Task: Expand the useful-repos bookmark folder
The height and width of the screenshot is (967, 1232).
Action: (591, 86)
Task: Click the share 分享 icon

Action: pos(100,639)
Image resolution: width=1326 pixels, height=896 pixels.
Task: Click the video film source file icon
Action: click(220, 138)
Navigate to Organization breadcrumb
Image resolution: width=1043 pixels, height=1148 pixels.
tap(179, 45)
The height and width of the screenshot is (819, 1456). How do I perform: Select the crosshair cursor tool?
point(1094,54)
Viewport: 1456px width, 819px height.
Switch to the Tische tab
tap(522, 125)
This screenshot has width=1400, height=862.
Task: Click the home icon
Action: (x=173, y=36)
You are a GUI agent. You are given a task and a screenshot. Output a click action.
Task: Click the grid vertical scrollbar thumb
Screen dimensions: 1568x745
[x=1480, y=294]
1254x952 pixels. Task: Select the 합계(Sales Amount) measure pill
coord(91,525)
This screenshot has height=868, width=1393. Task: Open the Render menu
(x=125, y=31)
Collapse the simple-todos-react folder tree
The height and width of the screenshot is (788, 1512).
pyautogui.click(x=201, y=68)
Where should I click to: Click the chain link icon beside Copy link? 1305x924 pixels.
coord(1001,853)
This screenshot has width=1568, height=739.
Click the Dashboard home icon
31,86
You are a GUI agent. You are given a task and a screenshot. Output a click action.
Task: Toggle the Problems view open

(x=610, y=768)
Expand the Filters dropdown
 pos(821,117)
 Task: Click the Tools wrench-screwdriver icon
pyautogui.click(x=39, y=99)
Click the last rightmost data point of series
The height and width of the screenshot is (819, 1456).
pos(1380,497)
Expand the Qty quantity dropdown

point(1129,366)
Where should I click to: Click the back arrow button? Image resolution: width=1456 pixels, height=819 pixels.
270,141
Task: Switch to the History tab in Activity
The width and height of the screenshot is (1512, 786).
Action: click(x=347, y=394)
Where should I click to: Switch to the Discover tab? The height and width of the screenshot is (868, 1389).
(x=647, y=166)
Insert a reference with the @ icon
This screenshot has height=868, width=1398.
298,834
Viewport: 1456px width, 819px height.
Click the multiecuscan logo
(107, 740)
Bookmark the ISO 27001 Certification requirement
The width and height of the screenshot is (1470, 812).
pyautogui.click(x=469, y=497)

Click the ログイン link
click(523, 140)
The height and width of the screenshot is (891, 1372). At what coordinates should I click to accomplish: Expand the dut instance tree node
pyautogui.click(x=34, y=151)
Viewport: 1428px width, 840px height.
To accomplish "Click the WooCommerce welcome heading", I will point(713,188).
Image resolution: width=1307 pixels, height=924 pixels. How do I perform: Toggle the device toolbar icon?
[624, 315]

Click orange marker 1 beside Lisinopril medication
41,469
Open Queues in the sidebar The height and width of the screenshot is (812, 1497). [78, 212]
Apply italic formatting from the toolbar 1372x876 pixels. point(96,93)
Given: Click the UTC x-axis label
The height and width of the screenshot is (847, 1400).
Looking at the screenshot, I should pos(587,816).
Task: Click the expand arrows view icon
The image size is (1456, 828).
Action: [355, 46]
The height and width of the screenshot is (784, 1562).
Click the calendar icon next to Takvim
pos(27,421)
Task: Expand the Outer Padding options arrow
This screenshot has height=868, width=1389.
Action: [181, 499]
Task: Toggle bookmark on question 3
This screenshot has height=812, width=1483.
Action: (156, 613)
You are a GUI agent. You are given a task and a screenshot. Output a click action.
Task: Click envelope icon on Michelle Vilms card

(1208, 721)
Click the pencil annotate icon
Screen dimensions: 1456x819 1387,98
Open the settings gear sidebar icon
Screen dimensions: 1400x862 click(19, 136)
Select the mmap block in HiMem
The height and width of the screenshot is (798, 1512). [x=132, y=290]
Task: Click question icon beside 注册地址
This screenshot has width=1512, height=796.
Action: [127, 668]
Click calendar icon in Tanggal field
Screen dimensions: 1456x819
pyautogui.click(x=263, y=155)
● ● ● ● ● ● ●
§ Work instructions:
In the listing above, find the line containing "Select the mmap block in HiMem", then reproduce it and each line after it through the end, exactly and with nothing added.

§ Response to this task:
Select the mmap block in HiMem
The height and width of the screenshot is (798, 1512). [x=132, y=290]
Task: Click question icon beside 注册地址
This screenshot has width=1512, height=796.
Action: [127, 668]
Click calendar icon in Tanggal field
Screen dimensions: 1456x819
pyautogui.click(x=263, y=155)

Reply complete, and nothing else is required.